*YOUR TASK:* Write out the full listing again. Make no alterations.

*EXERCISE MATERIAL:*
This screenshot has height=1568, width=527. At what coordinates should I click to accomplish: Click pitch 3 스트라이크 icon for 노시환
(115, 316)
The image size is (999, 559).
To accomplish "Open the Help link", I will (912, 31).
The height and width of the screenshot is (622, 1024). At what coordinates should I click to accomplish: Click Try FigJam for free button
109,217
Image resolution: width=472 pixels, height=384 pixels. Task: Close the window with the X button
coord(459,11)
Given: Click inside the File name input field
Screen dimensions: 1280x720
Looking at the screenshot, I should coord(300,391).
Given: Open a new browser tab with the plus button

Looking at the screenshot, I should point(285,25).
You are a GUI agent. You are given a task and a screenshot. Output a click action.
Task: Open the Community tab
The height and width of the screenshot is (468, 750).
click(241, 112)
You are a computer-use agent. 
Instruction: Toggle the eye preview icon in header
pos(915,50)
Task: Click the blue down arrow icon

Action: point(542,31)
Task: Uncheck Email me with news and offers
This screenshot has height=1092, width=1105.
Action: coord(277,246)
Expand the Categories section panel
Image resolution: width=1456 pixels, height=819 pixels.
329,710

*RESULT FOR THIS EXERCISE:*
This screenshot has height=1568, width=527. At what coordinates should I click to accomplish: Click pitch 3 스트라이크 icon for 노시환
(115, 316)
The image size is (999, 559).
To accomplish "Open the Help link", I will (912, 31).
The height and width of the screenshot is (622, 1024). At what coordinates should I click to accomplish: Click Try FigJam for free button
109,217
Image resolution: width=472 pixels, height=384 pixels. Task: Close the window with the X button
coord(459,11)
Given: Click inside the File name input field
Screen dimensions: 1280x720
Looking at the screenshot, I should coord(300,391).
Given: Open a new browser tab with the plus button

Looking at the screenshot, I should point(285,25).
You are a GUI agent. You are given a task and a screenshot. Output a click action.
Task: Open the Community tab
The height and width of the screenshot is (468, 750).
click(241, 112)
You are a computer-use agent. 
Instruction: Toggle the eye preview icon in header
pos(915,50)
Task: Click the blue down arrow icon

Action: point(542,31)
Task: Uncheck Email me with news and offers
This screenshot has height=1092, width=1105.
Action: coord(277,246)
Expand the Categories section panel
Image resolution: width=1456 pixels, height=819 pixels.
329,710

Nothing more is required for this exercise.